§ **Exercise goal**:
Where the records below reach the line containing "Task: Click the", start transcribing, and end with the line containing "Image resolution: width=1086", exactly and with nothing else added.

§ **Provided information**:
- - -
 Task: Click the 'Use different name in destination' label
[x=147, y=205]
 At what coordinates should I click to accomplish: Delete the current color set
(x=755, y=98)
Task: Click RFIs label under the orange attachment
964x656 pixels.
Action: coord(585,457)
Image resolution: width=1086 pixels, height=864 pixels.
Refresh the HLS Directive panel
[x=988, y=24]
- - -
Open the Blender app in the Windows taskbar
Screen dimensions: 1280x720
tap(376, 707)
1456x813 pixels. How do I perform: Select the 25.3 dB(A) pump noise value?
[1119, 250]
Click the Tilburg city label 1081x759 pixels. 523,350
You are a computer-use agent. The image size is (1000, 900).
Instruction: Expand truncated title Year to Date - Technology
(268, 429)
- - -
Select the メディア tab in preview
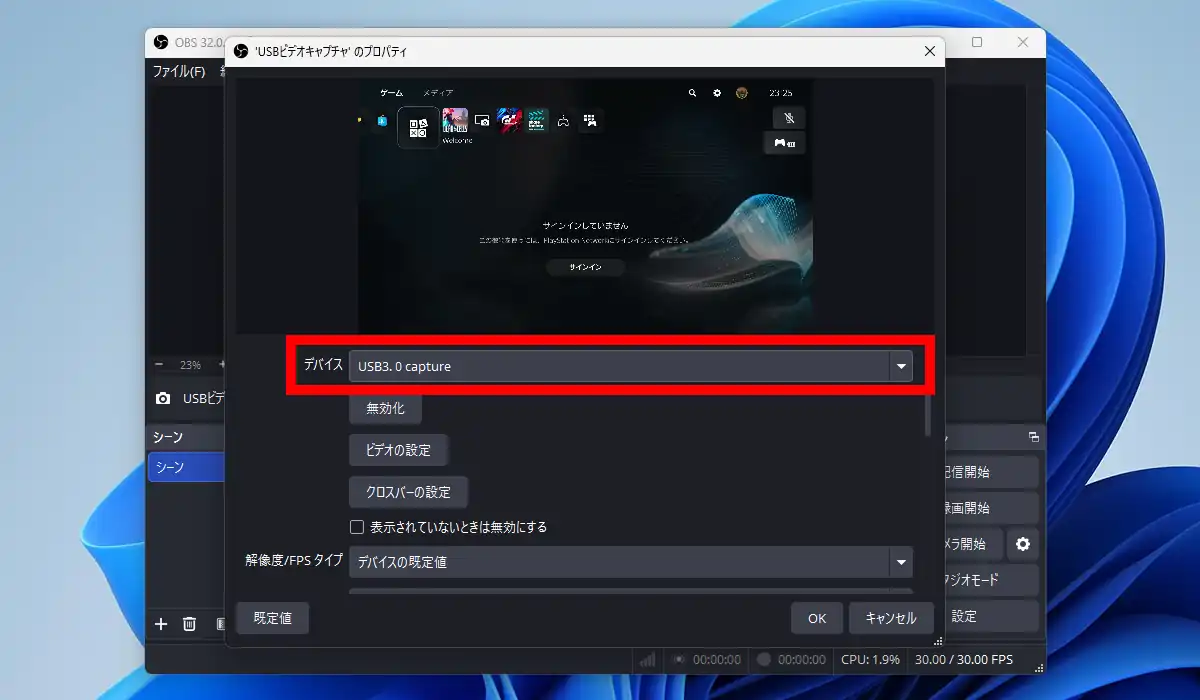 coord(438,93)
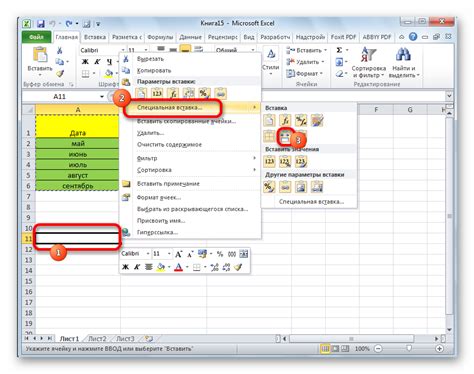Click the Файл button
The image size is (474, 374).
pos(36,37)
- - -
§ **Response area**:
 Task: Click the 'Use different name in destination' label
[x=147, y=205]
 At what coordinates should I click to accomplish: Delete the current color set
(x=755, y=98)
Task: Click RFIs label under the orange attachment
964x656 pixels.
Action: coord(585,457)
Image resolution: width=1086 pixels, height=864 pixels.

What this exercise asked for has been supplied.